* Task details *
Reproduce the data with "forward" replaced by "back" and everything else unchanged. Omit the pictures from your answer.
<<<<
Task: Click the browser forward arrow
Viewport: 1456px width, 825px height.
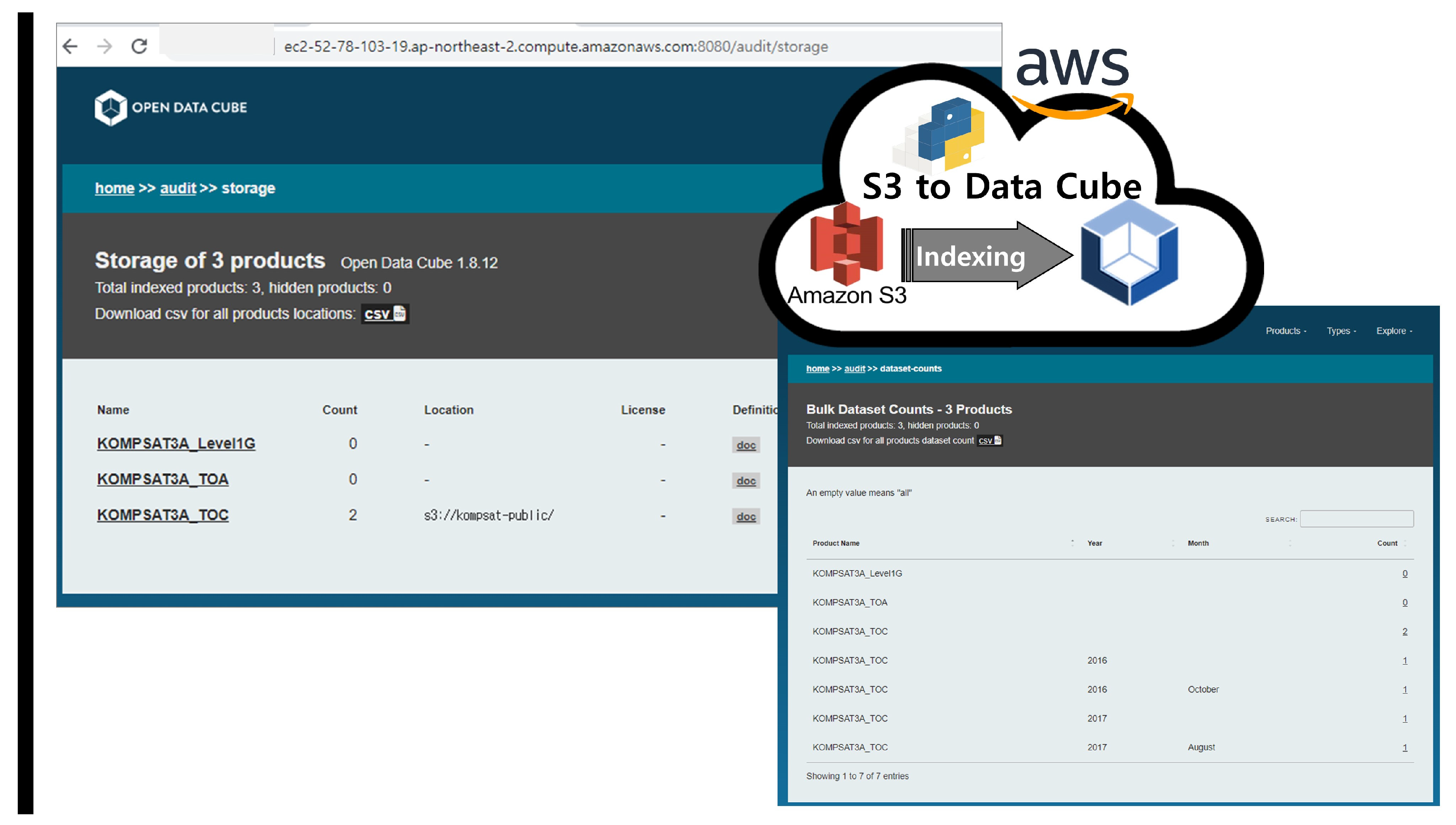Action: pos(105,47)
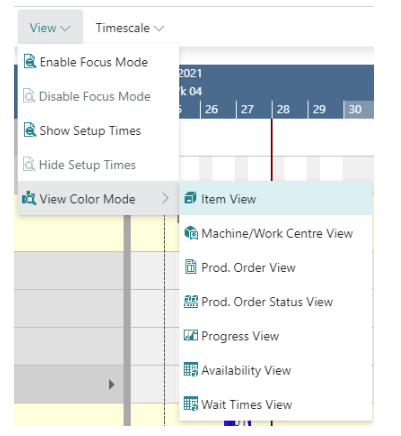Click the Prod. Order View document icon

click(x=190, y=267)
>>>>
* Exercise result *
Task: Click the browser back arrow
Viewport: 1456px width, 825px height.
Action: pos(105,47)
Click the Prod. Order View document icon

click(x=190, y=267)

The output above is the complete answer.